Search the entries for the word "menu" and return every line where it is found.

§ **Stored records**

BEGIN

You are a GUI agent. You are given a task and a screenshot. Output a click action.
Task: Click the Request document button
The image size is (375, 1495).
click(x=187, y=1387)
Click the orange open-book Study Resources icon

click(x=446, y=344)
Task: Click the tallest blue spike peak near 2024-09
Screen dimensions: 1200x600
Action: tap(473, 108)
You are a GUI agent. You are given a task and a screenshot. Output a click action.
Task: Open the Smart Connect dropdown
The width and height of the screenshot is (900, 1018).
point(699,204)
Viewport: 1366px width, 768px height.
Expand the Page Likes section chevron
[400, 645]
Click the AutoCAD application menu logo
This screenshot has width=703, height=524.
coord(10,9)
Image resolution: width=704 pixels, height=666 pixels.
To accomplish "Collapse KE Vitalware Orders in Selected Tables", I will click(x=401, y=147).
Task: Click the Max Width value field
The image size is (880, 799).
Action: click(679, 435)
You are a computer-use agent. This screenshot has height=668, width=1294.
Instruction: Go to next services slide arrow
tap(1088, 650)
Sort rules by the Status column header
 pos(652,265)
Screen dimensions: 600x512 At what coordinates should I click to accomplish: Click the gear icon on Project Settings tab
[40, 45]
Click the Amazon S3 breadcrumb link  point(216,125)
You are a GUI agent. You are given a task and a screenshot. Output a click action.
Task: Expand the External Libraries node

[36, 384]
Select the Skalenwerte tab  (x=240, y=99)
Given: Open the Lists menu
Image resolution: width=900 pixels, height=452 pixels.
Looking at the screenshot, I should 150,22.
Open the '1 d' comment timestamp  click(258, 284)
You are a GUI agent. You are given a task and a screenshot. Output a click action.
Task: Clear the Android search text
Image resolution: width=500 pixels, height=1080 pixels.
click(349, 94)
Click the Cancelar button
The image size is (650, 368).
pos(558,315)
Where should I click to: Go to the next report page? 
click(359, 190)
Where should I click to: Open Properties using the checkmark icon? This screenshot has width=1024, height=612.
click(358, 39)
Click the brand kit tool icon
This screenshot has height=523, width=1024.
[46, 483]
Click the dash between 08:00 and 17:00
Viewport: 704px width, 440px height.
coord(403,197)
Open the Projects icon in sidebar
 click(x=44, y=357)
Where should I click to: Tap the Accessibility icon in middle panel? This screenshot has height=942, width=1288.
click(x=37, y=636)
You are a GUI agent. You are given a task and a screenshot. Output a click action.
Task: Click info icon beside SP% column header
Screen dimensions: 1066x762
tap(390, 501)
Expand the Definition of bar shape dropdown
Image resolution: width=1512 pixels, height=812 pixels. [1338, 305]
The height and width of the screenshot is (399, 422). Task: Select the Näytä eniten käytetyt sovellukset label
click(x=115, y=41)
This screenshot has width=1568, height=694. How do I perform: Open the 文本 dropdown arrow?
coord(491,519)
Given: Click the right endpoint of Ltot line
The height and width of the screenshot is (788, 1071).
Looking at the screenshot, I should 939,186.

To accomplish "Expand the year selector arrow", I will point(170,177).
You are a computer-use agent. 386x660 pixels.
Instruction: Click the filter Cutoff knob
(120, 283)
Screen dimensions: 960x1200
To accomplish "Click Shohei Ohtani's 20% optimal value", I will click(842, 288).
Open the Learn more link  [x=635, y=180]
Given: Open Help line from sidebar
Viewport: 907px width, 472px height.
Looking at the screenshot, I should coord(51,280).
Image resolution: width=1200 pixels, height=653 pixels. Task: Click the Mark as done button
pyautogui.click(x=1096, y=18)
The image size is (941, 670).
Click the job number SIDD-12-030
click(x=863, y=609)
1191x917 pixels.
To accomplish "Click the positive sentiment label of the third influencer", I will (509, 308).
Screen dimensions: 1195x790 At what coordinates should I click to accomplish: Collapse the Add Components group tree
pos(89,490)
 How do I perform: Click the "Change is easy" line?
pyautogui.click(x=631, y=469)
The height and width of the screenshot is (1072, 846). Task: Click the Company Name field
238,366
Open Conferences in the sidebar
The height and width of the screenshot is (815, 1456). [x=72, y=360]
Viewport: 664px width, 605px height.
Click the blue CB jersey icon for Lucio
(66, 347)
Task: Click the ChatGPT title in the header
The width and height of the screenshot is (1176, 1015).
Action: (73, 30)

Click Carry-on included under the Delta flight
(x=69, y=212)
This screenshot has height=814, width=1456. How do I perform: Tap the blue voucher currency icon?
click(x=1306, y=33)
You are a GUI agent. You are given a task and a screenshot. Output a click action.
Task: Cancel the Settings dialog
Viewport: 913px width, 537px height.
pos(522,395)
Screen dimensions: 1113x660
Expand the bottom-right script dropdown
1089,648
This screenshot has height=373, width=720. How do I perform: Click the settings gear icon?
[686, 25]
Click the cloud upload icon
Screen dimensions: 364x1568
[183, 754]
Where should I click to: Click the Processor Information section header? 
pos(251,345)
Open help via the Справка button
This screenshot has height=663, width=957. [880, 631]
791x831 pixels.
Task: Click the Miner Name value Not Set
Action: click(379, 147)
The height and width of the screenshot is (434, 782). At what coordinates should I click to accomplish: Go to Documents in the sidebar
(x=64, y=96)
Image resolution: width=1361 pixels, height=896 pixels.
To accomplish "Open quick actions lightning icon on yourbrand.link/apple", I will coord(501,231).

END

§ **Your response**
Click the AutoCAD application menu logo
Given: Open the Lists menu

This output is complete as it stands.